Moriré, pues, tan lejos, en un país desconocido, y hasta el propio lugar contribuirá a entristecer mi destino; mi cuerpo no languidecerá en el lecho familiar, y no habrá quien me llore cuando esté de cuerpo presente[489]; ni gracias a las lágrimas de una esposa cayendo sobre mi rostro se añadirá a mi vida un poco más de tiempo; no podré dictar mi última voluntad, ni una mano amiga cerrará mis ojos desfallecientes con la última llamada[490], sino que, sin funerales y sin las honras del sepulcro, una tierra bárbara cubrirá este cuerpo al que nadie habrá llorado.

¿Acaso, al oír esto, no se turbará todo tu espíritu y golpearás con mano temblorosa tu pecho fiel? ¿Acaso, extendiendo inútilmente tus brazos hacia estos lugares, no gritarás el vano nombre de tu desdichado esposo? ¡Deja, sin embargo, de herirte las mejillas y no te meses los cabellos! No es ahora la primera vez, vida mía, que te habré sido arrebatado. Piensa que mi vida acabó en el momento en que perdí mi patria. Y aquella muerte fue para mí la primera y la más dolorosa.

Ahora, si es que puedes (pero no puedes, ¡oh la mejor de las esposas!), alégrate de que con la muerte se me acaben tantos males. Lo que sí puedes es atenuar, sufriéndolos con ánimo esforzado, estos males para los que desde hace ya tiempo tienes un corazón experimentado.

¡Ojalá perezca mi alma con mi cuerpo y ninguna parte de mi persona escape a la pira que todo lo devora! Pues si el espíritu inmortal vuela sublime por el espacio vacío y si las afirmaciones del viejo de Samos[491] son ciertas, mi sombra romana vagará entre las de los sármatas y siempre será extraña en medio de manes salvajes.

Encárgate, sin embargo, de que mis huesos sean recogidos en una pequeña urna: de esta manera, una vez muerto, no seguiré siendo un desterrado. Esto no lo prohíbe nadie: una hermana tebana, a pesar de la prohibición del rey, dio sepultura a su hermano muerto[492]. Mezcla mis huesos con hojas y con polvo de amomo[493] y entiérralos a las puertas de Roma[494] y haz grabar con grandes caracteres sobre el mármol del epitafio[495] unos versos que pueda leer el caminante con un rápido golpe de vista: «Aquí yazgo yo, el poeta Nasón, cantor de tiernos amores, que sucumbí a causa de mi propio talento poético. Por tu parte, a ti, caminante[496], quienquiera que seas, si estuviste enamorado, que no te resulte molesto decir: ‘¡que los huesos de Nasón reposen apaciblemente!’». En el epitafio con esto basta, pues mis libritos son mi mayor y más duradero monumento, y yo confío en que ellos, a pesar de que le han perjudicado, proporcionarán a su autor renombre e inmortalidad.

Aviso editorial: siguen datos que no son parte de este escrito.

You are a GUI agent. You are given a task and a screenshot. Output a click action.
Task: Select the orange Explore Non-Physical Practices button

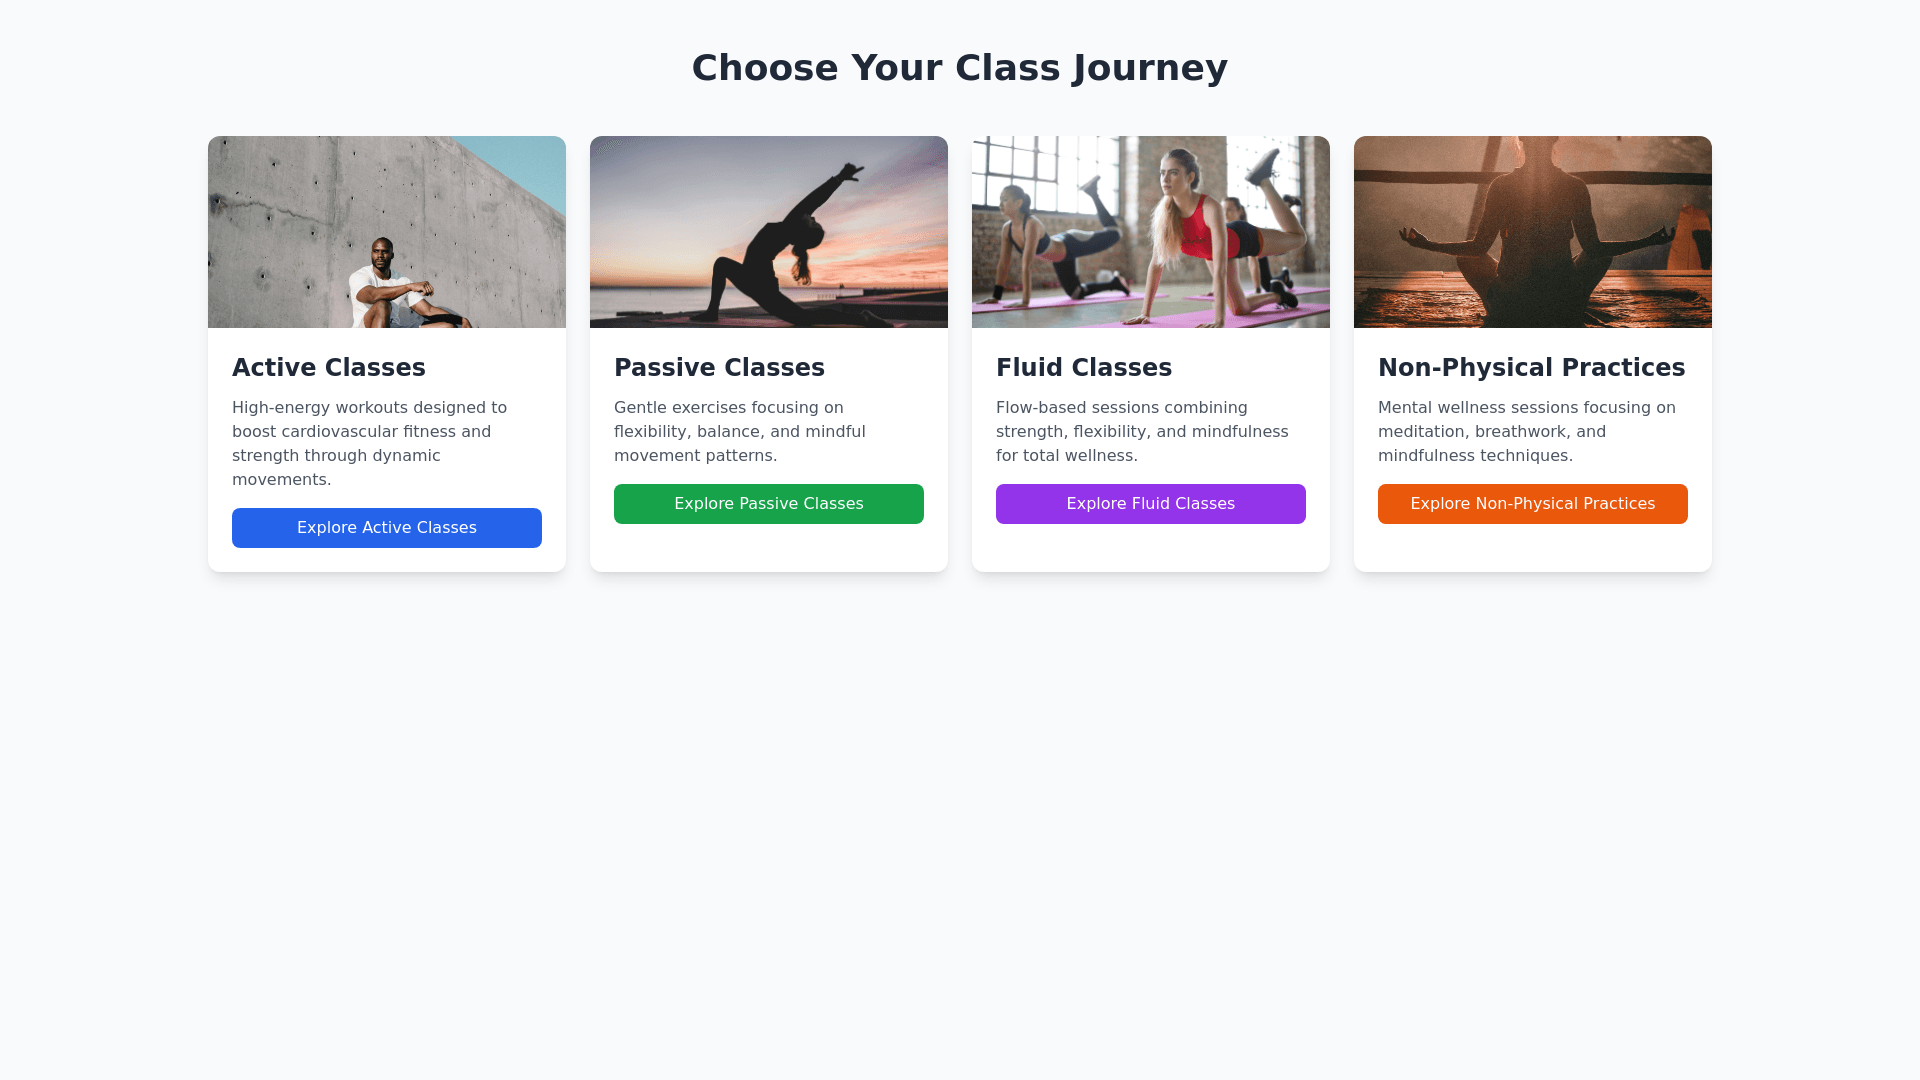1533,504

Tú, por tu parte, ofrece siempre al difunto presentes fúnebres y guirnaldas humedecidas con tus lágrimas[497]. Aunque el fuego haya convertido mi cuerpo en cenizas, mis tristes restos serán sensibles a tu piadoso servicio.

Me agradaría escribirte muchas cosas más, pero la voz cansada de hablar y la lengua reseca me niegan las fuerzas para dictar. Recibe esta palabra de saludo, la última tal vez pronunciada por mi boca: ¡salud[498]!, salud que no tiene el mismo que te la envía.